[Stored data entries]
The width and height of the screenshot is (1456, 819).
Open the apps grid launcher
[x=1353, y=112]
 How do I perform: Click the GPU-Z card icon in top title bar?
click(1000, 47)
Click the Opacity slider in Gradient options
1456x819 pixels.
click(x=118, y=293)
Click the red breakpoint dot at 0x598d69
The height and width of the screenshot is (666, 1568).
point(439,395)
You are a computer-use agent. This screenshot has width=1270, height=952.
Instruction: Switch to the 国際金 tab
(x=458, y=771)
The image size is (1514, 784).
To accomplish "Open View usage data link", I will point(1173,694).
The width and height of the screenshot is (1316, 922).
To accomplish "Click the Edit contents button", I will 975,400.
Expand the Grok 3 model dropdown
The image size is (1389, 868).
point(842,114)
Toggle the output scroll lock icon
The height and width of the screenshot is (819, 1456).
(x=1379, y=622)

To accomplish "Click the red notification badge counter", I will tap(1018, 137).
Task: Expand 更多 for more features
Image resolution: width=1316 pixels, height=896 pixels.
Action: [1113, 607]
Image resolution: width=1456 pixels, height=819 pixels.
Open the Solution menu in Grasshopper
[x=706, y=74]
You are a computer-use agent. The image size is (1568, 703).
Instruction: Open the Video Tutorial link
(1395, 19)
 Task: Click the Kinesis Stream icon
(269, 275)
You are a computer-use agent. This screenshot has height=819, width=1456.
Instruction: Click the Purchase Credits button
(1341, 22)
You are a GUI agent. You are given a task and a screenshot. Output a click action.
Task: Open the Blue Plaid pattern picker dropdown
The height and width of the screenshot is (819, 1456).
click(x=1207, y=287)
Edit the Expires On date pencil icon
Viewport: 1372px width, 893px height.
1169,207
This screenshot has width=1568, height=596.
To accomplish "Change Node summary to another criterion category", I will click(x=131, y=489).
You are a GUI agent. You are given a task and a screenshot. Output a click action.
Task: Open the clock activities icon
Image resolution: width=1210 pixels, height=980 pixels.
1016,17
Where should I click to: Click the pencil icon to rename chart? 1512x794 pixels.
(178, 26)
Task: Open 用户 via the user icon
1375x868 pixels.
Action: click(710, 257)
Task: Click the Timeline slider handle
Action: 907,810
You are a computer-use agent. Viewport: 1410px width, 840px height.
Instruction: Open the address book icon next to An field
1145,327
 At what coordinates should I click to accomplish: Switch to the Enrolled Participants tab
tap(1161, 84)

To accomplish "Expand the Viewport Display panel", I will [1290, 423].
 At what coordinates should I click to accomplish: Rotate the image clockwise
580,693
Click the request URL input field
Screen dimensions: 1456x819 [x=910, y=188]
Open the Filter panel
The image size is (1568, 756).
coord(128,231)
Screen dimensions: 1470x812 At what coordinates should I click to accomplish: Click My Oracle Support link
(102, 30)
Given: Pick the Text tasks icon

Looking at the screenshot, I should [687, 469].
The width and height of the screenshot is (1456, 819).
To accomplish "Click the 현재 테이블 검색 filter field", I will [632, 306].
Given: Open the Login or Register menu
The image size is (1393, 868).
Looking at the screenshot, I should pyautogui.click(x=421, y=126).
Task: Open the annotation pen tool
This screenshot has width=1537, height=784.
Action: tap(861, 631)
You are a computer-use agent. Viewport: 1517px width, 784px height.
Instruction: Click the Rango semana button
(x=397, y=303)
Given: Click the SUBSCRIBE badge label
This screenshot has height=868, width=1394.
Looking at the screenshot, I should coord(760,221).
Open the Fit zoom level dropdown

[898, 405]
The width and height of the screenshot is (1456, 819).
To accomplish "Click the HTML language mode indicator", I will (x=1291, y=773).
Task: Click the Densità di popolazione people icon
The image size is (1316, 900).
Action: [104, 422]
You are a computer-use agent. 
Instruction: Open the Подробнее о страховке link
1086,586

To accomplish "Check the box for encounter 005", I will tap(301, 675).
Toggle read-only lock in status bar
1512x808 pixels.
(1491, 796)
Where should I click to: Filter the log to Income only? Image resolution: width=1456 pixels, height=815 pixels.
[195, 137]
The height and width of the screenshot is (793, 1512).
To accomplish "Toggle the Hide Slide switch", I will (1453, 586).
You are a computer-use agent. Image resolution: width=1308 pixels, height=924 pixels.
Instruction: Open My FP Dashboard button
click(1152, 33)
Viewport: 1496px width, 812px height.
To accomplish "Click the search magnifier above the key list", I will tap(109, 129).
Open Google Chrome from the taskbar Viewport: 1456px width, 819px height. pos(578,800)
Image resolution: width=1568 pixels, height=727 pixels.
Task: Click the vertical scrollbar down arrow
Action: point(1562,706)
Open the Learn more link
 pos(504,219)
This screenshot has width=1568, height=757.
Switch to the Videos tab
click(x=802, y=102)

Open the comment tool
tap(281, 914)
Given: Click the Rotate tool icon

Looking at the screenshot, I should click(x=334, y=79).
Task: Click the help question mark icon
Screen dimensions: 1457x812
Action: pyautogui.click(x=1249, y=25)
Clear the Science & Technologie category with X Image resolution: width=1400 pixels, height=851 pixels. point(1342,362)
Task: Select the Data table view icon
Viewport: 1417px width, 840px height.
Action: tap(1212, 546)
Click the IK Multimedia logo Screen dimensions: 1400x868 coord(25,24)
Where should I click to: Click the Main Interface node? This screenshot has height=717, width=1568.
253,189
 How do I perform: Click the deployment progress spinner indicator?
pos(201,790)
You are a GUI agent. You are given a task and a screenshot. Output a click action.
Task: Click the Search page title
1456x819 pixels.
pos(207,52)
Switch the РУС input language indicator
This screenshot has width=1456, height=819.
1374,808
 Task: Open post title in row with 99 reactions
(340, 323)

*TASK TO CARRY OUT:* Where a line in the records above contains the string "language", copy that line.

*ANSWER:*
To accomplish "Click the HTML language mode indicator", I will (x=1291, y=773).
Switch the РУС input language indicator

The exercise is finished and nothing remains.